I've got several points:
1. You are more likely to get meaningful answers if you ask meaningful questions. From your post I can't tell if you are interested in sliding friction between two solids, fluid friction lubricating two solids, or fluid friction in a conduit. The answer is different for each.
2. Posts on eng-tips.com are not limited to 160 characters--using text-speak and omitting capitalization really annoys many of the people most able to help you. You need to ask yourself "why risk the alienating the old farts with text-speak?". We may be dinosaurs, but we're the people who know what you need to find out.
3. Your post reads like a student question. Is it?

David
 
zdas04,

Let go easy on the issue of punctuation and capitals...but you are right about needing a little more information to give a meaningful answer.

The coefficient of friction changes quite a bit between 33 degrees F and 31 degrees F when there is water on the road, but I think all of us knew this already.
 
This is really a tough question, friction coefficient as a function of temperature. It is somewhat common place here in Canada, where seasonal variation has an enormous effect on something as simple as driving down the road.

From everyday experience, I think the relationship would be nonlinear and dependent somewhat on lubricity of materials at the contact point. For example, our drive down the roadway, suppose we enter a gradual turn like a turnpike entrance to a freeway. How would your speed vary with temperature, i.e. fish tail impending?

I would expect that in warm weather, you could probably do the posted limit, 60 km/hrs. But with dropping temperatures, your speed would need to be reduced because of the influence of rubber/road variations at the contact point. You would definitely need a handle on material behavior with temperature, i.e. rubber properties at temperature, pavement properties with temperature. That would be complex. Perhaps you could model it as an exponential decay, something along the lines as the rate of change is proportional to a percentage of friction coefficient at room temperature. That percentage could then be modeled experimentally with temperature, say a block on an incline plane, thermally controlled, vary inclination until motion impends.

Probably setting up an experiment for raw datum would be the best approach. I think it would be tough otherwise.

Kenneth J Hueston, PEng
Principal
Sturni-Hueston Engineering Inc
Edmonton, Alberta Canada
 
It is a good question and is relevant to steel manufacture where particularly high temperatures can signifcantly affect mechanical behaviour. The only reference I found was Gwidon W. Stachowiak, Andrew William Batchelor, Engineering Tribology, Elsevier Publisher, 750 pages (2000), where it's claimed that an increase in temperature increases the friction coefficient. I think it may refer to tyres, or tires, where ever you come from.

Tara

 
Depending on the arrangement, increased friction as a function of temperature may really be more of a result of increased length/area/volume from thermal growth. If parts are constrained and there is thermal growth, there will be increased loading thus the friction coefficient may appear to increase.
 
The topic of friction, in general, is a huge can of worms. The seemingly simple equation F = mu*N turns out to be quite complicated when you consider all of the things that can affect mu. The coefficient of friction will differ based on the lubricant (dry vs boundary lubrication), the load, the speed, the size of the contact area, the surface roughness, etc.

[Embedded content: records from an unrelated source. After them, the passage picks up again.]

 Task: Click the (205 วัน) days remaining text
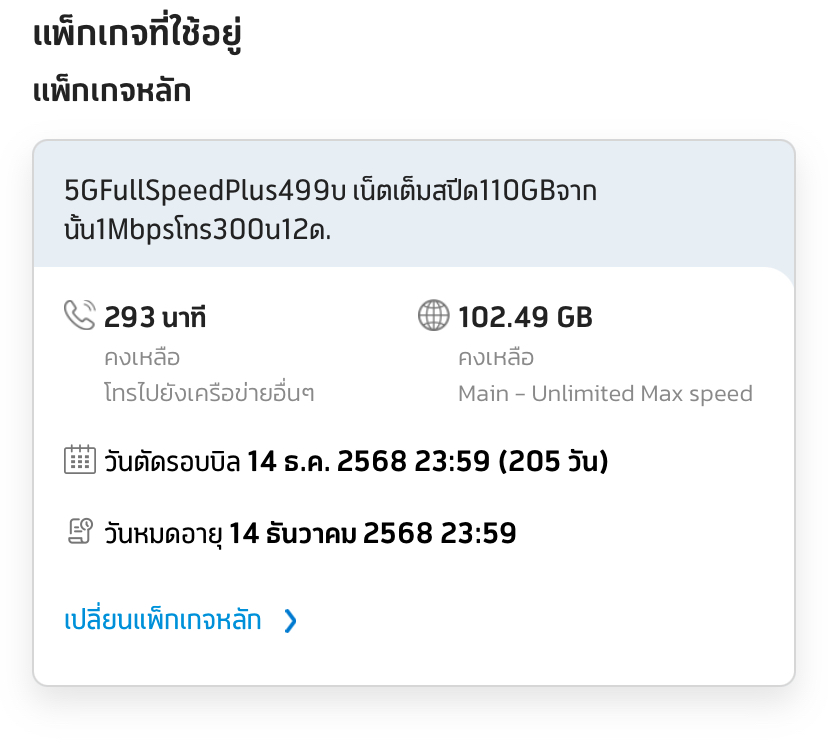[554, 460]
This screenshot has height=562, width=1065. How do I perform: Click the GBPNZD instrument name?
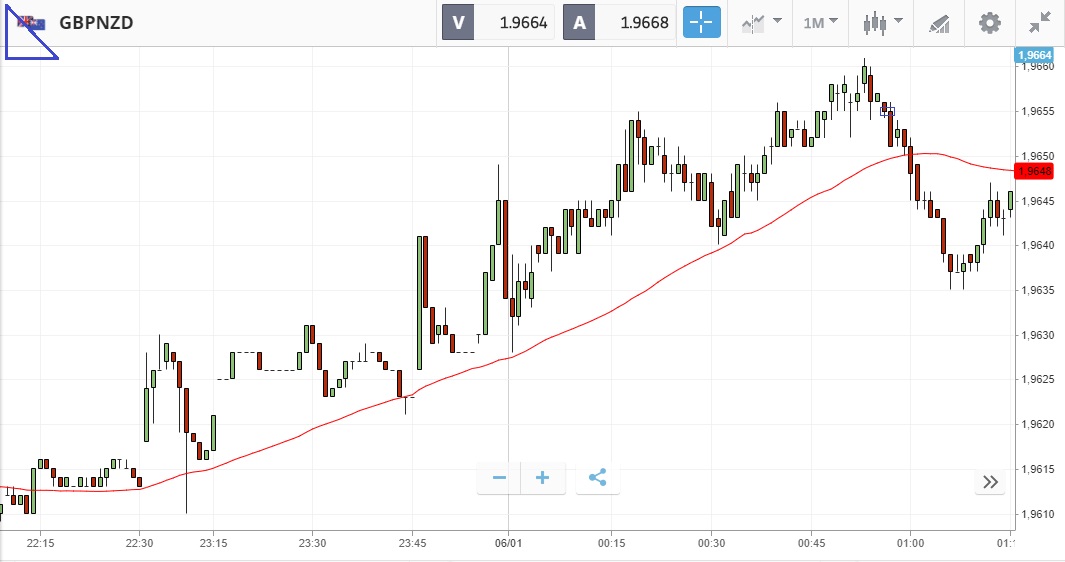[x=96, y=22]

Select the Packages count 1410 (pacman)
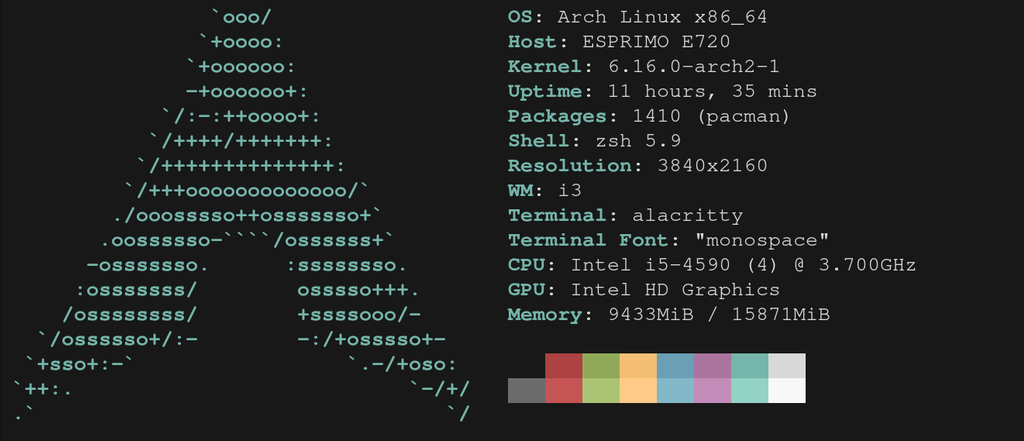point(711,116)
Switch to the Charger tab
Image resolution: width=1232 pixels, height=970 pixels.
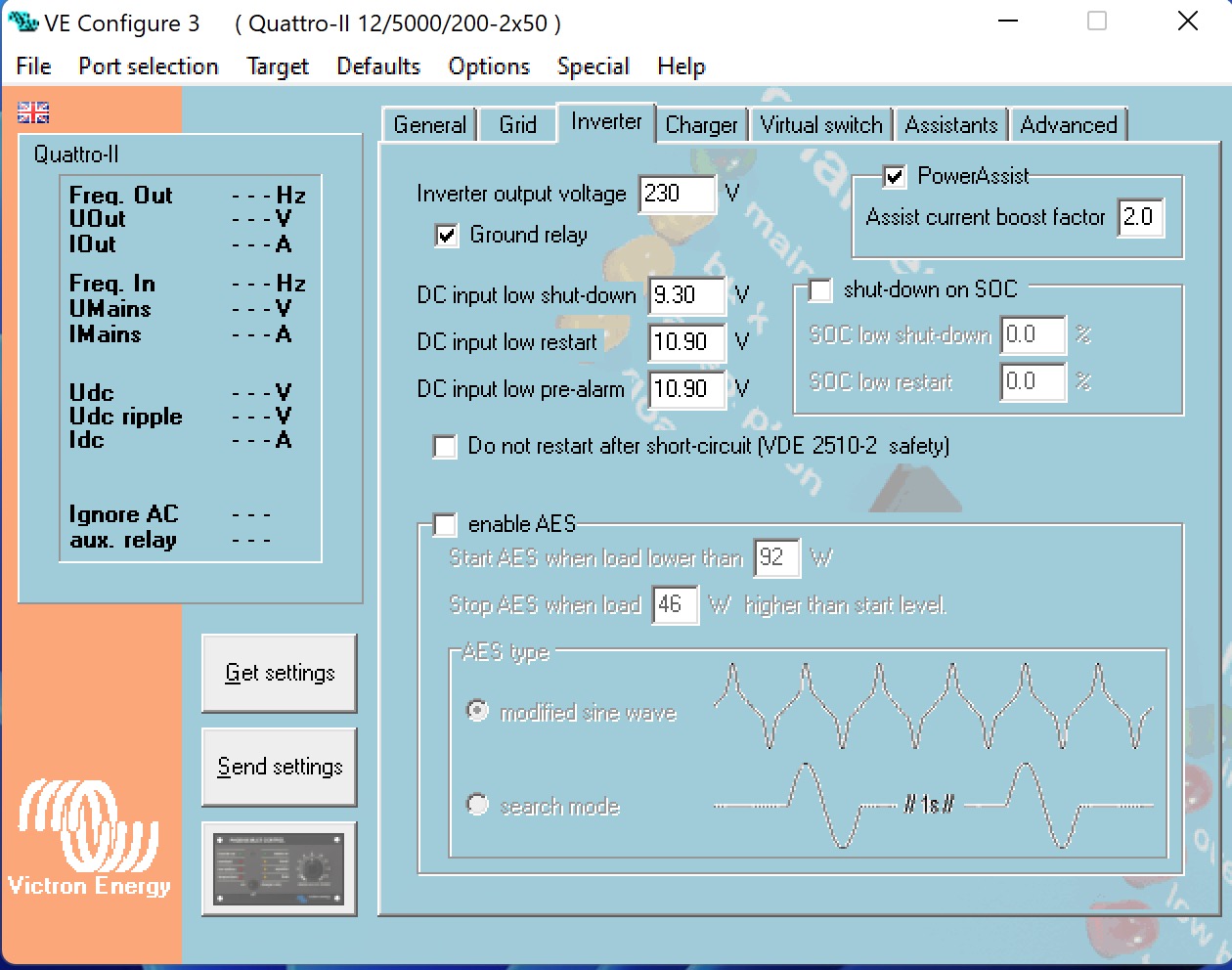(701, 125)
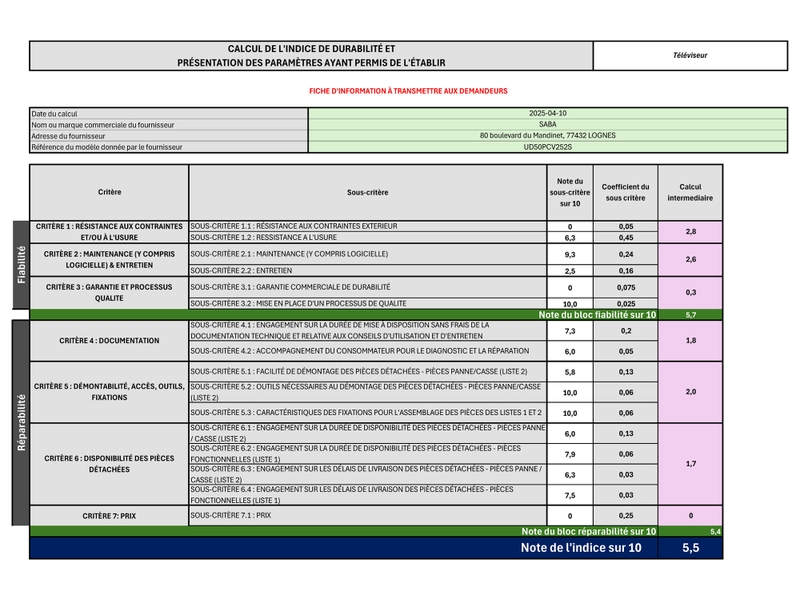Click the supplier name value SABA

pyautogui.click(x=547, y=125)
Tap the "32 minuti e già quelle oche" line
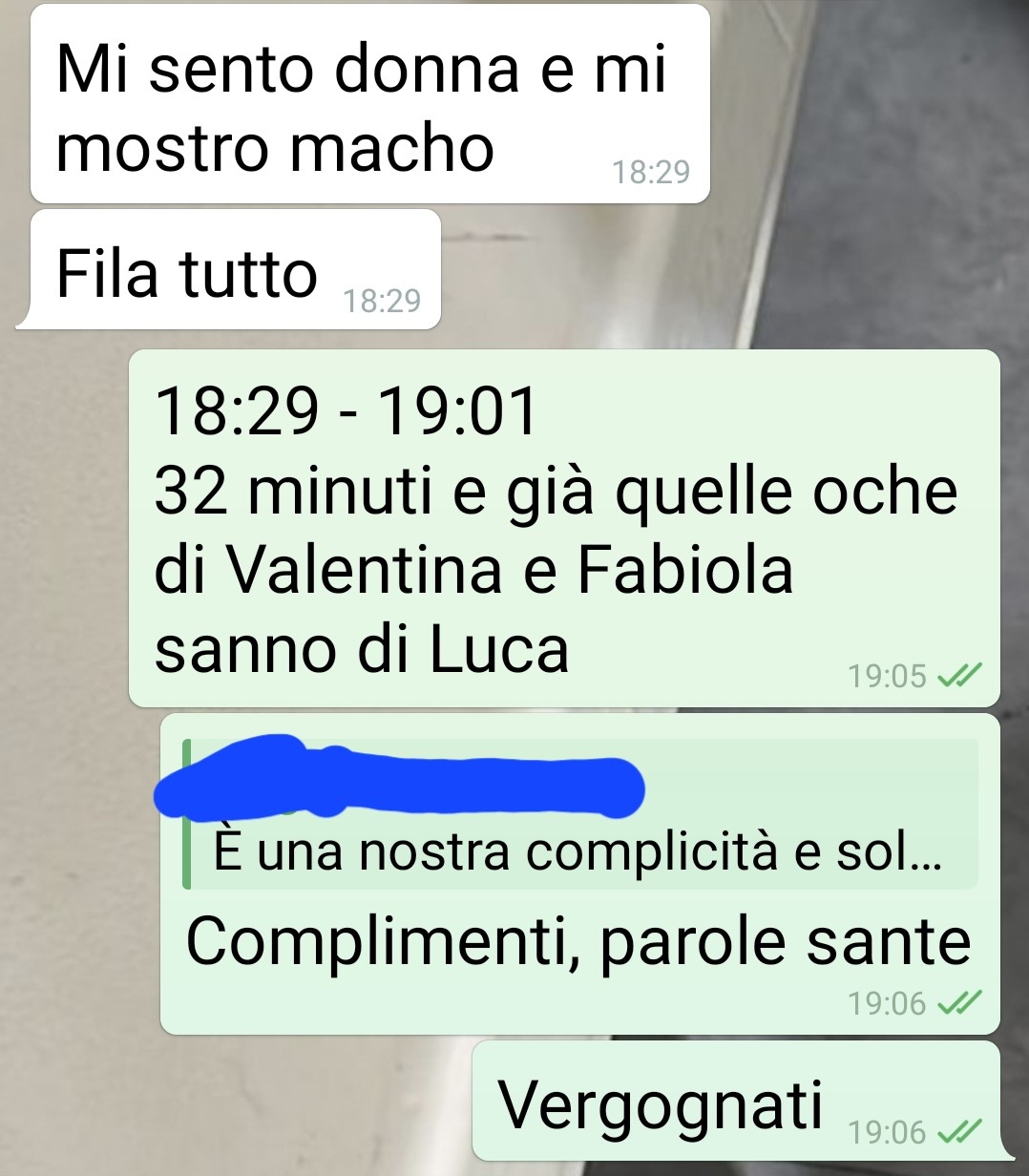Viewport: 1029px width, 1176px height. click(556, 494)
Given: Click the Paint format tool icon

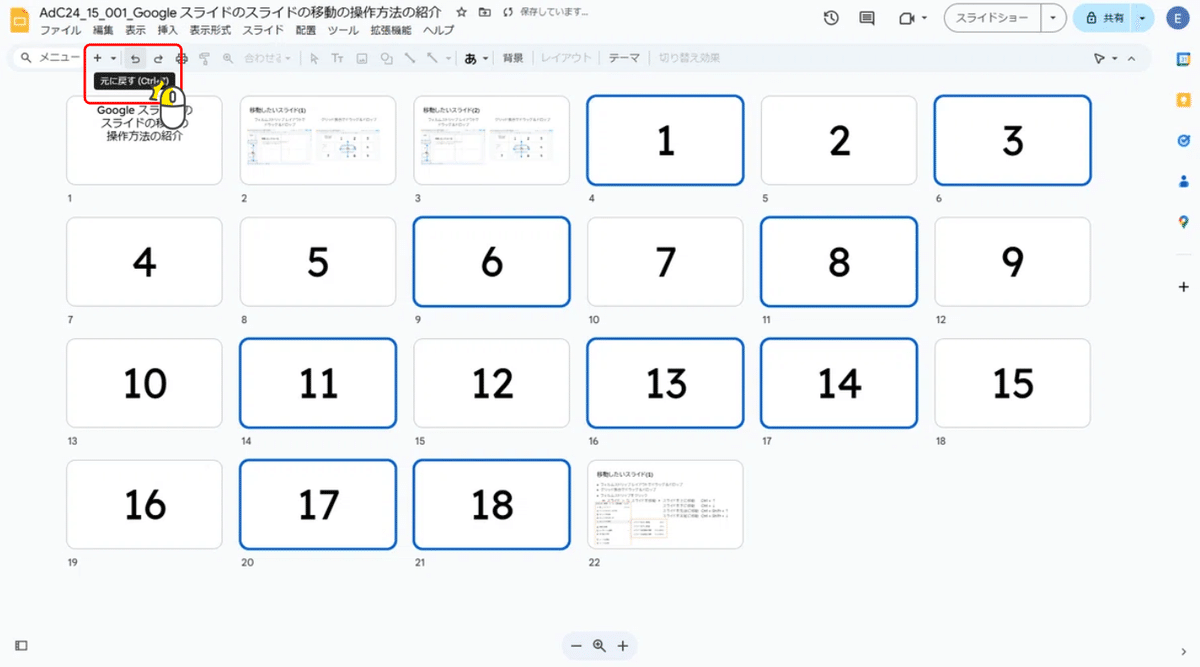Looking at the screenshot, I should pos(206,58).
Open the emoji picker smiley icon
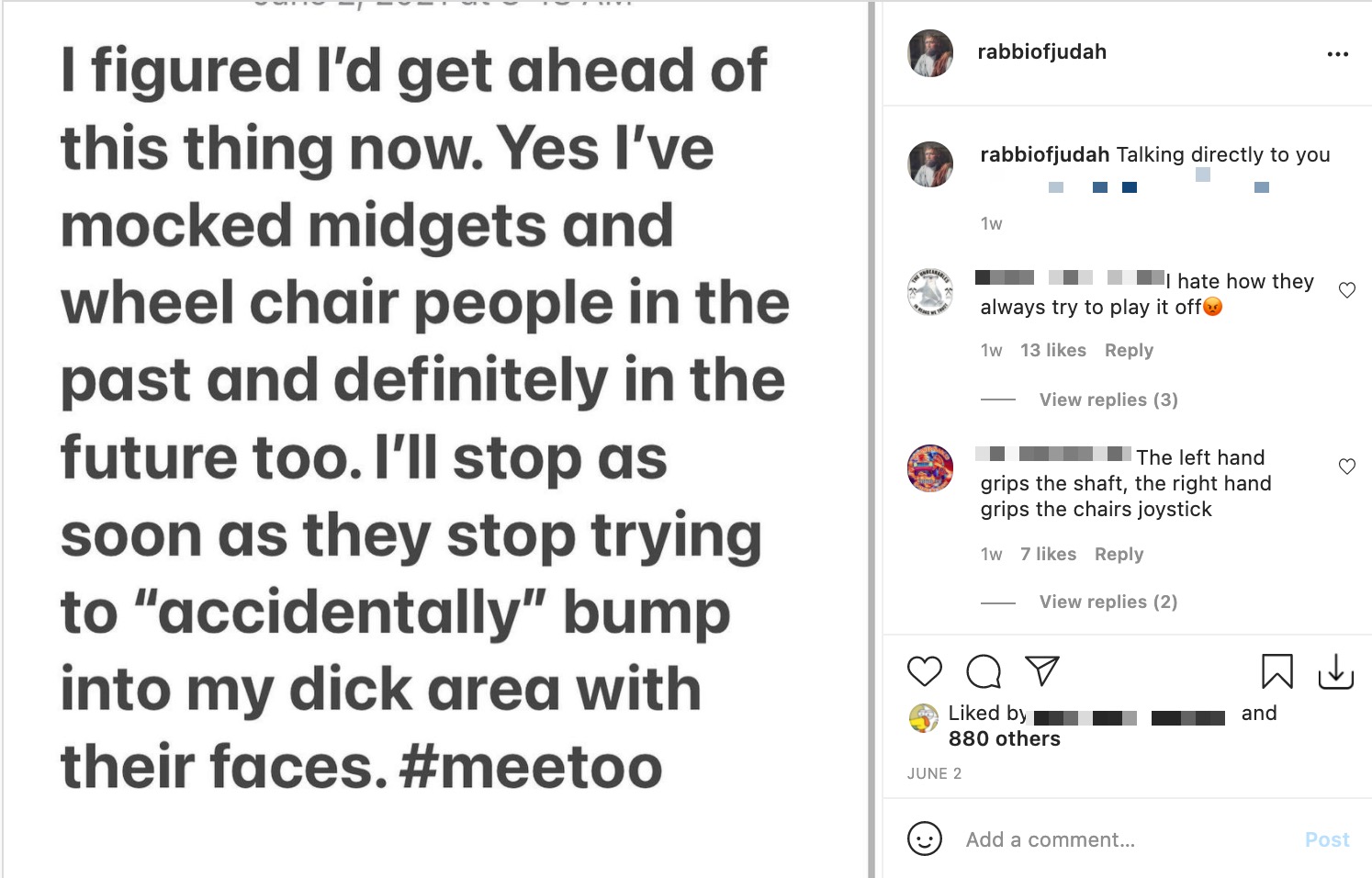1372x878 pixels. 925,839
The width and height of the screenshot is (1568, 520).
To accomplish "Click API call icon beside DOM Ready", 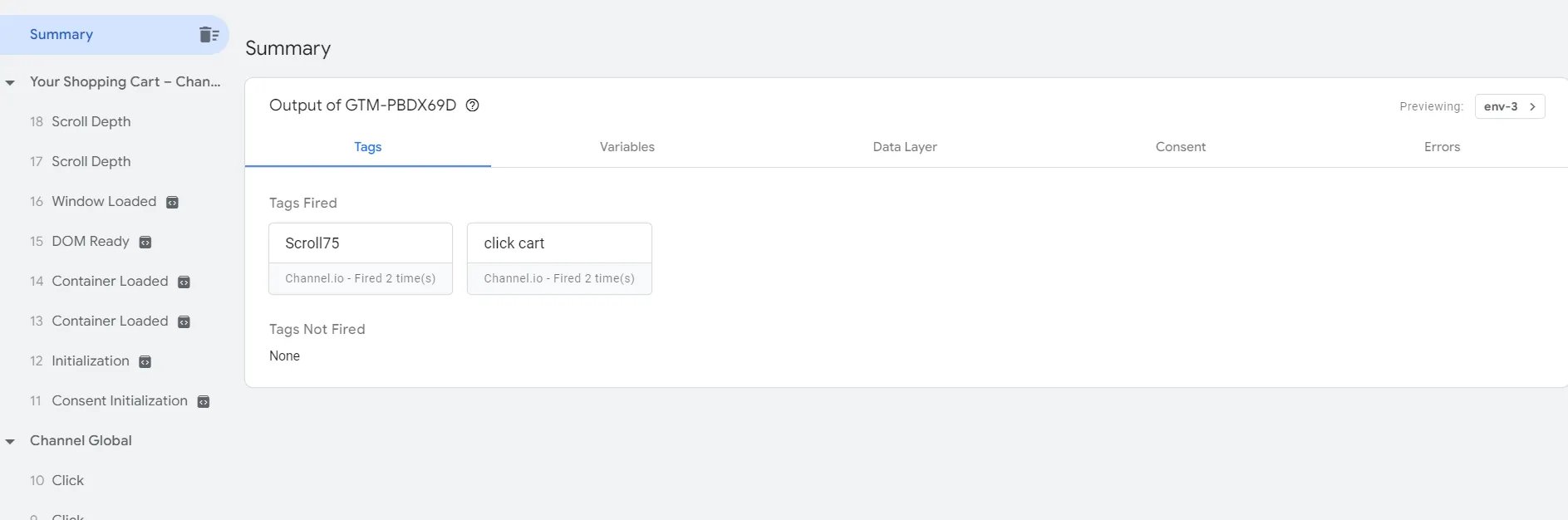I will coord(145,242).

The best thing to do in a friction critical application is to match the variables to your situation and do a test. I think that there is some good information out there by Kraghelsky, but I don't have a copy. But, for what it's worth, I've been meaning to add the Handbook of Frictional Units of Machines to my library.

 
And the response/feedback from the original poster is ...?

What would the effect then be between two (dry/lubricated) sliding surfaces between (identical/different) metals over a (small/very large) temperature difference? (I'm thinkning of Combustion Turbine mounts at ambient and 1300 operating temps for example, compared to a machines sliding lathe surface only raised 10 or 20 degrees?)